Is the military running US foreign policy?
It is beyond any doubt that the U.S. military and administration knew that the People’s Protection Units (YPG), their pick as ground partner against the Islamic State of Iraq and the Levant (ISIL), had organic ties with the Kurdistan Workers’ Party (PKK), which Washington officially recognizes as a terrorist group.
When Senator Lindsay Graham openly asked then Secretary of Defense Ashton Carter on April 28, 2016 why the Barack Obama administration wanted to send heavier arms to the YPG, Carter confirmed knowledge of those relations.
The YPG is the armed wing of the Democratic Union Party (PYD), which is the political wing of the PKK in Syria. They share the same leadership (when they enlist members pledge alliance to the PKK’s founding leader Abdullah Öcalan, currently in a Turkish jail), the same budget, the same arsenal, the same chain of command from the Kandil Mountains in Iraq, and the same pool of militants. So the PYD/YPG is actually not a “PKK-affiliated” group, it is a sub-geographical unit of the same organization.
Öcalan was arrested by Turkey’s National Intelligence Organization (MİT) on Feb. 15, 1999 as he was leaving the Greek Embassy in Kenya, thanks to the help of the CIA authorized by then U.S. President Bill Clinton.
Knowing that the YPG and the PKK are effectively equal, and legally not wanting to appear to be giving arms to a terrorist organization, the U.S. military already asked the YPG to “change the brand” back in 2015. U.S. Special Forces Commander General Raymond Thomas said during an Aspen Security Forum presentation on July 22, 2017 that he had personally proposed the name change to the YPG.
“With about a day’s notice [the YPG] declared that it was now the Syrian Democratic Forces [SDF],” Thomas said to laughter from the audience.
“I thought it was a stroke of brilliance to put ‘democracy’ in there somewhere. It gave them a little bit of credibility. I was lucky to have a great partner like Brett McGurk with me because they were asking for things I couldn’t give them. They wanted a seat at the table, whether it was Geneva, or Astana, or wherever the talks are happening about the future of Syria. But because they have been branded as the PKK they could never get to the table. So we paired them militarily and McGurk was able to keep them in the conversation,” he added.

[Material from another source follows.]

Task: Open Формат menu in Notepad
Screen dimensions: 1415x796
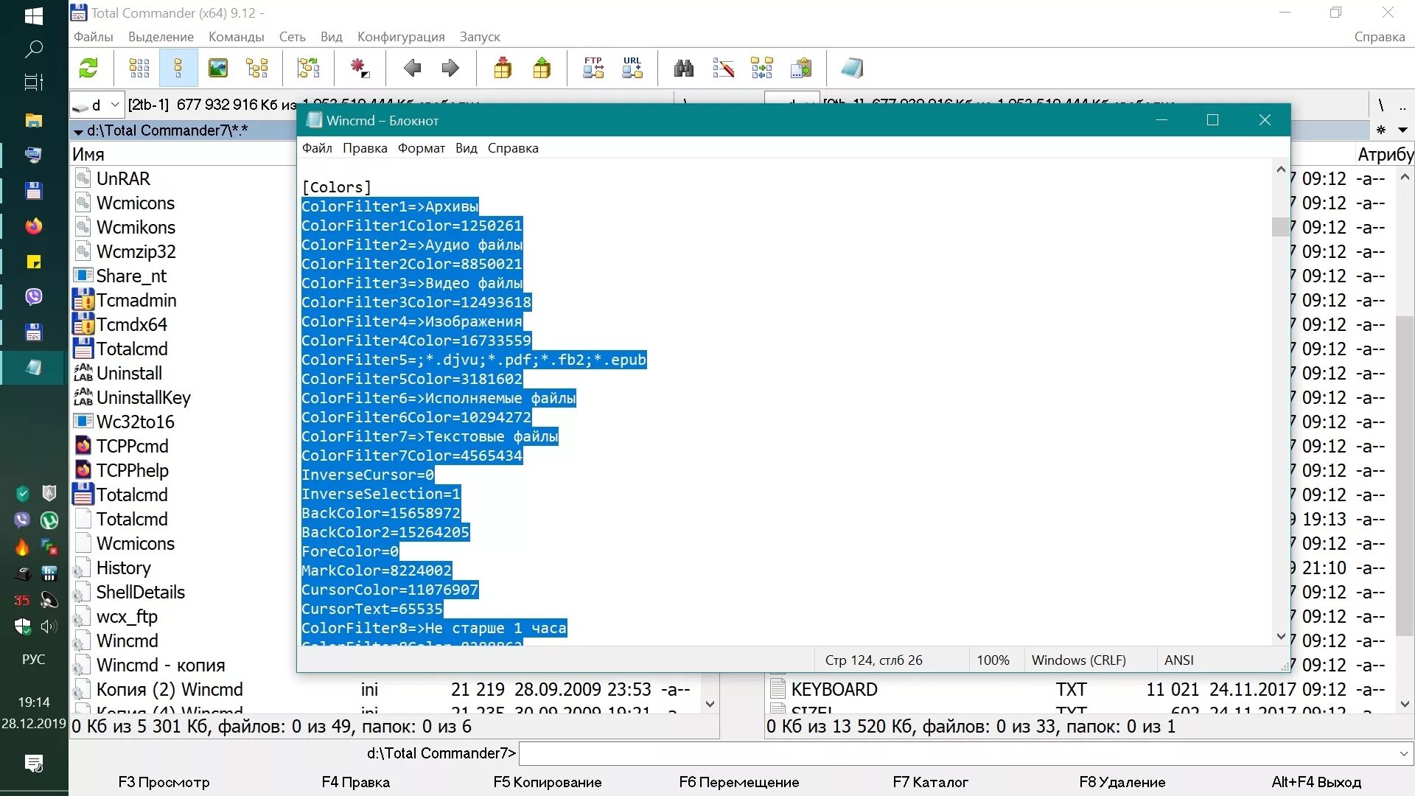Action: point(421,148)
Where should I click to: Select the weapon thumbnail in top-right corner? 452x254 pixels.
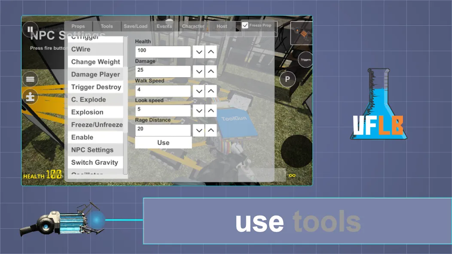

This conversation must have taken place at some point between October 2014 and October 2015. Because in October 2014, considering the ISIL advance on the YPG-held border town of Kobane, Obama decided to turn down an offer to work together from Turkish President Tayyip Erdoğan, picking the YPG as the ground partner for the U.S. Central Command (CENTCOM) in the fight against ISIL. As the U.S.’s ground troops, dying instead of GI Joes in Syria, the SDF was officially announced on Oct. 10, 2015.
Press reports show that the first visit to the region of Thomas and McGurk, the U.S. presidential envoy for the anti-ISIL coalition, was Feb. 1, 2016. That means the two visited the YPG-held regions in the east of Syria and had meetings with ranking YPG members (or in other words PKK members), before their open-to-the-media visit. It also shows that before Carter’s testimony in the U.S. Senate, the U.S. military was trying to erase the PKK/YPG links in the delivery of arms, aware that these links could eventually taint them and aware that the SDF was essentially established as a cover organization.
McGurk is one of few U.S. officials who remained in his critical post under both Obama and Donald Trump. As Thomas clearly put it, he can be considered the diplomatic face of the U.S. military.
McGurk and CENTCOM commander General Joseph Votel were again seen on the stage a few days ago near Kobane on Jan. 21, the day after the Turkish military started its “Operation Olive Branch” on Afrin in northwest Syria. The straw that broke the camel’s back for the Turkish government was a statement from a U.S. military officer that a 30,000-strong “Border Protection Force” would be formed, made up of the SDF, in order to protect the YPG-held area against attack from Iraq and Turkey, a U.S. ally in NATO.
Is it in the U.S.’s interests to push away an ally, in a key geographical location, with military power like Turkey? Is it in the U.S.’s interests to push Ankara to look for security solutions with Russia and Iran, for the sake of a partnership with an organization that Washington does not even want to be seen in public with?
It should not be the CENTCOM warriors who make this decision. It should be Trump, who carries the political responsibility, whatever the military says or does.